To date, the legislation required to change the formula has not been released to lawmakers; only generalities with little specifics. The time for a thorough review of this legislative session is running out. Numerous schools or districts question if they will get more funding for all students under a new formula. Governor Lee has stated that his education funding proposal is not related to school vouchers.
In 2012, Haslam openly questioned what kind of return-on-investment vouchers would yield in the way of academic results. He said, “In other words, whatever money is transferred with that child is enough to provide the education, but doesn’t wreck the existing school system. Getting that balance right I think will be the biggest challenge.” Haslam did try to tailor a statewide voucher plan - Tennessee Choice and Opportunity Scholarship Act - to target students in failing schools. The plan ultimately did not pass the legislature.

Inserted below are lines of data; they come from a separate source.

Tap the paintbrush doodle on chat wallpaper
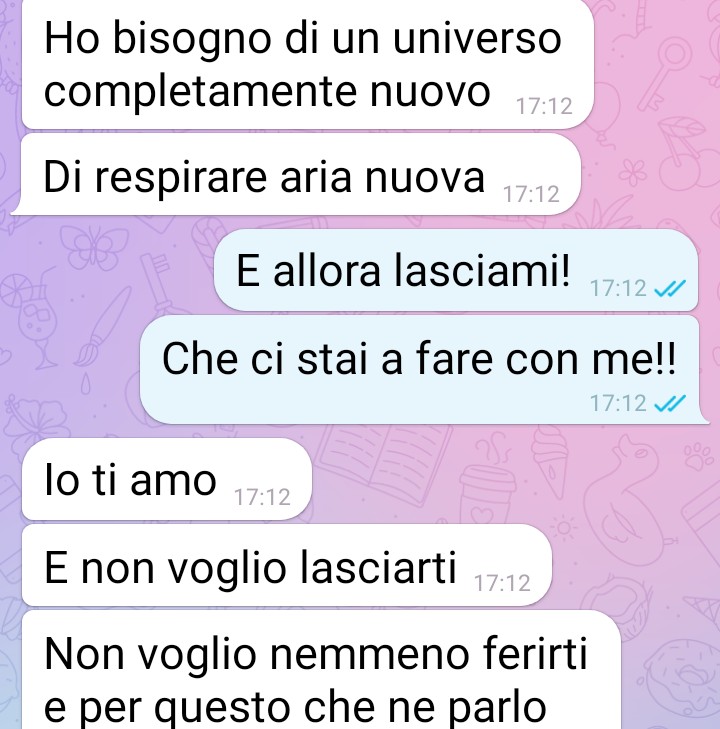This screenshot has height=729, width=720. (x=103, y=327)
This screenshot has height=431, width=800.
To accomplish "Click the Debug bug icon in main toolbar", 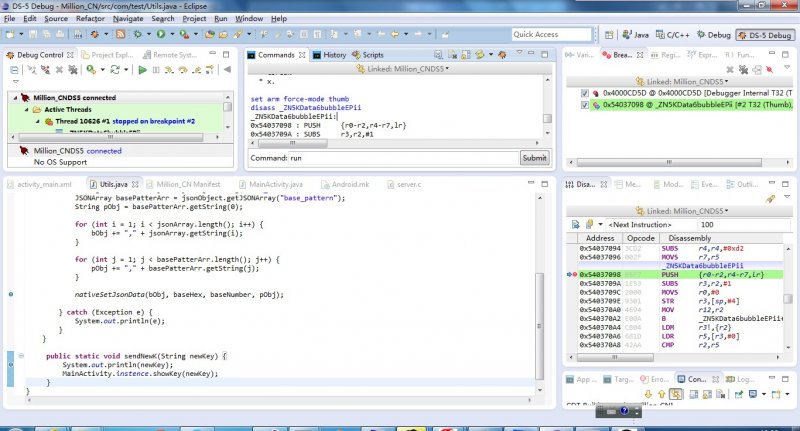I will [140, 34].
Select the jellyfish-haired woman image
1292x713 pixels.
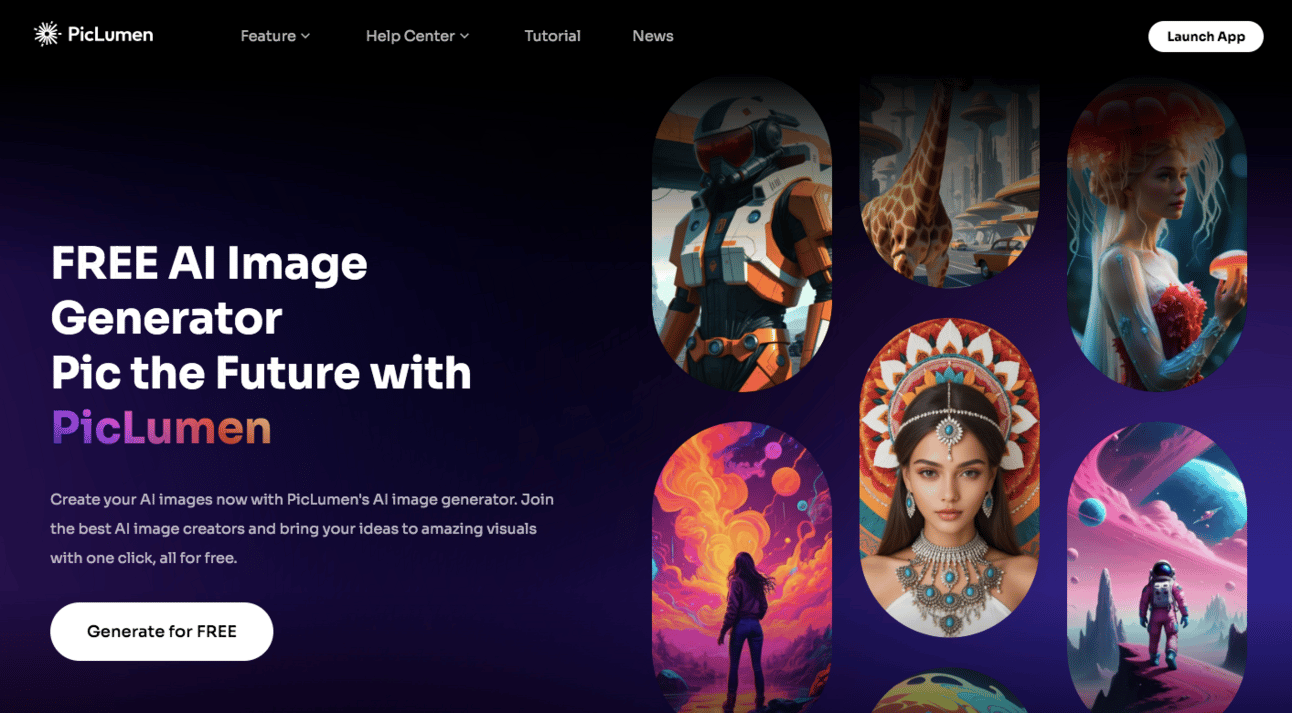(1157, 233)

During his first year in office, Lee pushed through a voucher bill by a narrow margin. His educational savings accounts could be used to pay for private school tuition or other approved educational expenses that have thus far been ruled unconstitutional. The Tennessee Supreme Court is scheduled to hear an appeal on whether the law violated the home rule provision of the Tennessee Constitution since the program only applied to Shelby County and Davidson County.
Lee has also recruited Hillsdale College, a small Christian liberal arts school in Michigan, into the state to launch “classical charter schools” statewide. While Hillsdale has a solid reputation, it was renowned for not taking government funds. This seemingly blurs that line. It seems unjust to use government control and tighten regulations on public education, then recruit an out-of-state institution to compete against public schools and other charter schools already within Tennessee. There are currently heightened cynicism and trust issues around proposed changes to the school funding formula. Still, the current formula does need modernization and we support updating it. However, it has to be implemented correctly, addressing many concerns raised by stakeholders.
Education stakeholders and policymakers must ask, “Are we better today preparing students for success in and outside of the classroom than we were four years ago?” You decide.